Shirley Cheng (1983), a blind and physically disabled author of three books, was diagnosed with severe juvenile rheumatoid arthritis at only eleven months old. Due to years of hospitalization, she received no schooling until age eleven. Having achieved grade level in all areas after merely 180 days in a special education class in elementary school, she was transferred to a regular sixth grade class in middle school. Ever since, she had been a high honor student, and her high school overall average is 97 (3.9 GPA with no AP factors). Unfortunately, Shirley lost her eyesight at the age of seventeen. After a successful eye surgery, she hopes to earn science doctorates from Harvard University.
Shirley Cheng is also the author of Daring Quests of Mystics, and Dance with Your Heart: Tales and Poems That the Heart Tells (ISBN: 1-4116-1858-0). She had been published twice before her writing career.

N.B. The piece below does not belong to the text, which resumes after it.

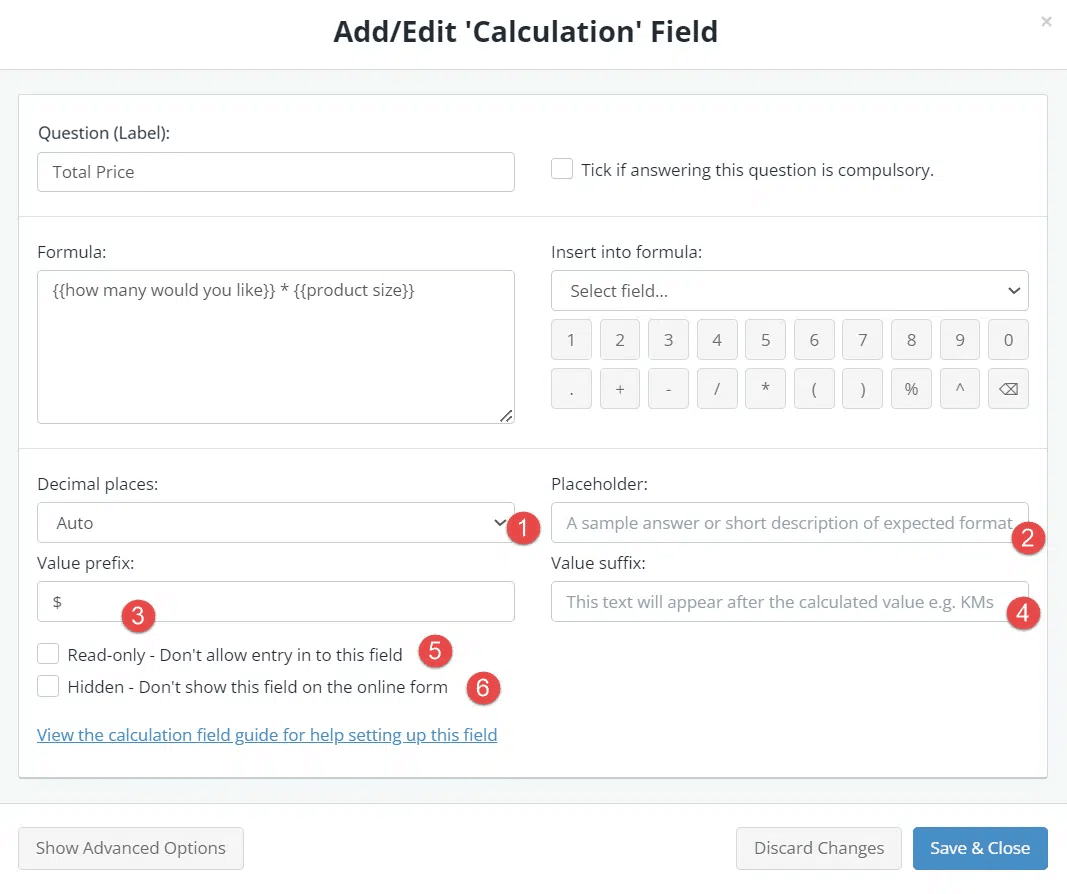Hide this field on the online form
1067x894 pixels.
pos(47,686)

Shirley Cheng will be appearing live on Starstyle--Be the Star You Are! radio show with host Cynthia Brian on Wednesday, August 3 at 9:20 to 9:40 p.m. EST to talk about her books. Listen live and it will be archived at World Talk Radio.
"Although I'm blind, I can see far and wide," says Shirley. "Even though I'm disabled, I can climb high mountains. Let the ropes of hope haul you high!"